Your objective
Reproduce the lines from the beginning up to and including the line containing "Contact (406, 37)", changing every occurrence of "screenshot" to "image" and leaving all else unchanged.

Source data

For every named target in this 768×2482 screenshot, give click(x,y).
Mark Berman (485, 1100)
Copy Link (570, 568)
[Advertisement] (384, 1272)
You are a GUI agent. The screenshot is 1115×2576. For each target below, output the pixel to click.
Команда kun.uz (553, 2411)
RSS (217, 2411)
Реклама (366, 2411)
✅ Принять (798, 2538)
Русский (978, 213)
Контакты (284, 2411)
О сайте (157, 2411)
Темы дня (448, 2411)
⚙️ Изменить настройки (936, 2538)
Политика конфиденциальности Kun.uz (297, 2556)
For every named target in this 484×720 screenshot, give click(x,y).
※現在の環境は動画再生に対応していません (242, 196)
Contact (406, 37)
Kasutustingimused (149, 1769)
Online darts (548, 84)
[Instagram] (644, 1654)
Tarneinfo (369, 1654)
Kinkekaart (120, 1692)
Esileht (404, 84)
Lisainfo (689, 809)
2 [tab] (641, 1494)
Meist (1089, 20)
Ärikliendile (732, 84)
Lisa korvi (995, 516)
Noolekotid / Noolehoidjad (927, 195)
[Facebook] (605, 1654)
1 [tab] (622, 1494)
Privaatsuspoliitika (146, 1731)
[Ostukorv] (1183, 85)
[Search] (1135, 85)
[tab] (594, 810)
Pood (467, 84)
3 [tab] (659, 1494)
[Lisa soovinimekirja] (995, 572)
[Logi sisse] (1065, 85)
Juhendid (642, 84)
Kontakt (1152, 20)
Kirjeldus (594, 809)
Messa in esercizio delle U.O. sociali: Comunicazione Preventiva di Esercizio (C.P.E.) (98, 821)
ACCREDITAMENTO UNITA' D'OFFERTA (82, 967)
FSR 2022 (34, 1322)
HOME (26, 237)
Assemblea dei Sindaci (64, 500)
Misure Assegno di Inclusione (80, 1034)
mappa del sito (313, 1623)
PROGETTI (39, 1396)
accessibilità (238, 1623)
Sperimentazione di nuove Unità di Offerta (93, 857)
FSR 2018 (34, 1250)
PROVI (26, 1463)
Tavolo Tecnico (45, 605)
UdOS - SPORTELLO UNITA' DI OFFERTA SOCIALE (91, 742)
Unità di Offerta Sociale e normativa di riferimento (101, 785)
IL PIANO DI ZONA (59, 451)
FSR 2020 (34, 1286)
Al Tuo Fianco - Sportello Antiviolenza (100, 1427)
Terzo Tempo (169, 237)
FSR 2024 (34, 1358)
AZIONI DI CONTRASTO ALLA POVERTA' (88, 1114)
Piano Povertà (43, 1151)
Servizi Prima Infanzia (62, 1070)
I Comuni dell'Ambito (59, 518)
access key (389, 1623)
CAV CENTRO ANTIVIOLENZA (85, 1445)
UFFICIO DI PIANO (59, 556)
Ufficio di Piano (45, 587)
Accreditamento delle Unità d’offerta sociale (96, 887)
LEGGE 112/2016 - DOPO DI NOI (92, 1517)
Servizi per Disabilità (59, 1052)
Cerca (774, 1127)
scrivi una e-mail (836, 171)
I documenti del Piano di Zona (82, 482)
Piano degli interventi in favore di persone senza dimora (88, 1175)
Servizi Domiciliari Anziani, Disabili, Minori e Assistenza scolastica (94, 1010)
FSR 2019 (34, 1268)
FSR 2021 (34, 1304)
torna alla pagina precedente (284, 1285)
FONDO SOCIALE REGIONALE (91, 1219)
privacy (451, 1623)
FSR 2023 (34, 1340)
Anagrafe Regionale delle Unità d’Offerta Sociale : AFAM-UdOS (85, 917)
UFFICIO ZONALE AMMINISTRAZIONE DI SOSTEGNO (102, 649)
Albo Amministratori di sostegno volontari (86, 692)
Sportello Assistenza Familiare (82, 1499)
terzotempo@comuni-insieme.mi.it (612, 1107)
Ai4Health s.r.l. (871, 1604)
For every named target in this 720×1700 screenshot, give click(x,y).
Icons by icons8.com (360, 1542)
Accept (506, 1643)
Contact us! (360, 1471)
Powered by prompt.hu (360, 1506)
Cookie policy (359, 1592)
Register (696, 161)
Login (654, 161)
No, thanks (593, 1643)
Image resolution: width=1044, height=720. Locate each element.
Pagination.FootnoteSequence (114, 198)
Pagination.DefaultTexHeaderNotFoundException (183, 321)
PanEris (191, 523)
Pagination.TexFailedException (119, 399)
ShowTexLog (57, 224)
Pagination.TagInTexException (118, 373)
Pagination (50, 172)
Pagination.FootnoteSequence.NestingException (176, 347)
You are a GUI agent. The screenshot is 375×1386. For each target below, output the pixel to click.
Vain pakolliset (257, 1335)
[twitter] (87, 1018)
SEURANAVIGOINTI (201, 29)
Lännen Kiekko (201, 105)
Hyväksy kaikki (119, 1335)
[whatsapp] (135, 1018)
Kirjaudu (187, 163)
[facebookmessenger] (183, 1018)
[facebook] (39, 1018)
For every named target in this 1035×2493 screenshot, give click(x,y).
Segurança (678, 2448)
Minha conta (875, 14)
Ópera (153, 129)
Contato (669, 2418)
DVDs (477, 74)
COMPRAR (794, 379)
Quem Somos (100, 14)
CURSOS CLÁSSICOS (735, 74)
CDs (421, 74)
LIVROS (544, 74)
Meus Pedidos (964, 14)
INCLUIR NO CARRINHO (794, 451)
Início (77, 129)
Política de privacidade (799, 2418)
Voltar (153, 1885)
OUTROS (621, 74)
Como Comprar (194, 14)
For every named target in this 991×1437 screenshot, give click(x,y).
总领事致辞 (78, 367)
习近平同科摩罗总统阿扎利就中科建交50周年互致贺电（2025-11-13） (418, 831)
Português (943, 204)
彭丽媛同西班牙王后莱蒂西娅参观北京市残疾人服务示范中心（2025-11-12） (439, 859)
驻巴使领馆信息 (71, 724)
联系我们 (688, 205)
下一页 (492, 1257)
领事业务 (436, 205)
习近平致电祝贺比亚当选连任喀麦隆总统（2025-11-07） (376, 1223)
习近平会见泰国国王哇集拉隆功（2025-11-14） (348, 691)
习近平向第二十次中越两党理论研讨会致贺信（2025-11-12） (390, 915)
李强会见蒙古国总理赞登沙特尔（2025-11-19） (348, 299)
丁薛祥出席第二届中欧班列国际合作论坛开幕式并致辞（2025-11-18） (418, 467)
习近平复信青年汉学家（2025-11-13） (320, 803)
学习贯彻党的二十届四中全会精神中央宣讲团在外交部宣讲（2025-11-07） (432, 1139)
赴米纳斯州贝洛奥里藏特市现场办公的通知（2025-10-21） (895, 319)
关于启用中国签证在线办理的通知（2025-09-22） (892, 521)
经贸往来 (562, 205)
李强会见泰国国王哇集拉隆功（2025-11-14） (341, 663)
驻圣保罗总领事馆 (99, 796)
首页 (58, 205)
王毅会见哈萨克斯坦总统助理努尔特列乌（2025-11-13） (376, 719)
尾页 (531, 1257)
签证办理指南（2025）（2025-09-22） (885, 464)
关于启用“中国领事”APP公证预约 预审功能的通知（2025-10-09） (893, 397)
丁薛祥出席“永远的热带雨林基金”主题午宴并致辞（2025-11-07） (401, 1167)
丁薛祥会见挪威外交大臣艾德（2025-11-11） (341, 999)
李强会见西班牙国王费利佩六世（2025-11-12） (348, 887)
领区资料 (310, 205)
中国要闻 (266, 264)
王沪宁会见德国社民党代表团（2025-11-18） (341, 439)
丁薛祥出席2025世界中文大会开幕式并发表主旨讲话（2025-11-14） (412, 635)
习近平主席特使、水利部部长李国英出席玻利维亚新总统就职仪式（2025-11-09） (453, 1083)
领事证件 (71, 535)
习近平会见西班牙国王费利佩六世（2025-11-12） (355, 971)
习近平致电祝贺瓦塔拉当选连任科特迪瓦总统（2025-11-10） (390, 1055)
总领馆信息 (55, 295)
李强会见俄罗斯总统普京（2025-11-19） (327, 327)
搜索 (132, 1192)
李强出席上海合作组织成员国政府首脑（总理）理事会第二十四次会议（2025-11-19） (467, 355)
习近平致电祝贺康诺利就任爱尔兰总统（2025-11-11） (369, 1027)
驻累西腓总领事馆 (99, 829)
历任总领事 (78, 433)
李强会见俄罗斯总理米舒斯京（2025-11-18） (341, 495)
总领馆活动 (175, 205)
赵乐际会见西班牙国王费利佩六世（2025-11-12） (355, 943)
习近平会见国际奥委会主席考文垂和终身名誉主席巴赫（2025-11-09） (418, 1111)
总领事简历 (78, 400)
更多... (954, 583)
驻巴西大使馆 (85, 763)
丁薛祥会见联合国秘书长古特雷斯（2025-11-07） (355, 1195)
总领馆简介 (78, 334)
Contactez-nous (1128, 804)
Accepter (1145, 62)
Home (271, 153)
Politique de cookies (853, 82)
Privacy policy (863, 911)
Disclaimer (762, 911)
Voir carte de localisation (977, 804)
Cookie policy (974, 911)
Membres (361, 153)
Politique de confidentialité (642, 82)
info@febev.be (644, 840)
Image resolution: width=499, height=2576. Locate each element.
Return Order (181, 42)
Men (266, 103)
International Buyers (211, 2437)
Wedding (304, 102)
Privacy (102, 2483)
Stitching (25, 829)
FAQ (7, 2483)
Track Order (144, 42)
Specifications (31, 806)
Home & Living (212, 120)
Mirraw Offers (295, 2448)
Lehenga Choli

Response to the exercise
For every named target in this 768×2482 image, give click(x,y).
Mark Berman (485, 1100)
Copy Link (570, 568)
[Advertisement] (384, 1272)
You are a GUI agent. The image is 1115×2576. For each target below, output the pixel to click.
Команда kun.uz (553, 2411)
RSS (217, 2411)
Реклама (366, 2411)
✅ Принять (798, 2538)
Русский (978, 213)
Контакты (284, 2411)
О сайте (157, 2411)
Темы дня (448, 2411)
⚙️ Изменить настройки (936, 2538)
Политика конфиденциальности Kun.uz (297, 2556)
For every named target in this 484×720 image, give click(x,y).
※現在の環境は動画再生に対応していません (242, 196)
Contact (406, 37)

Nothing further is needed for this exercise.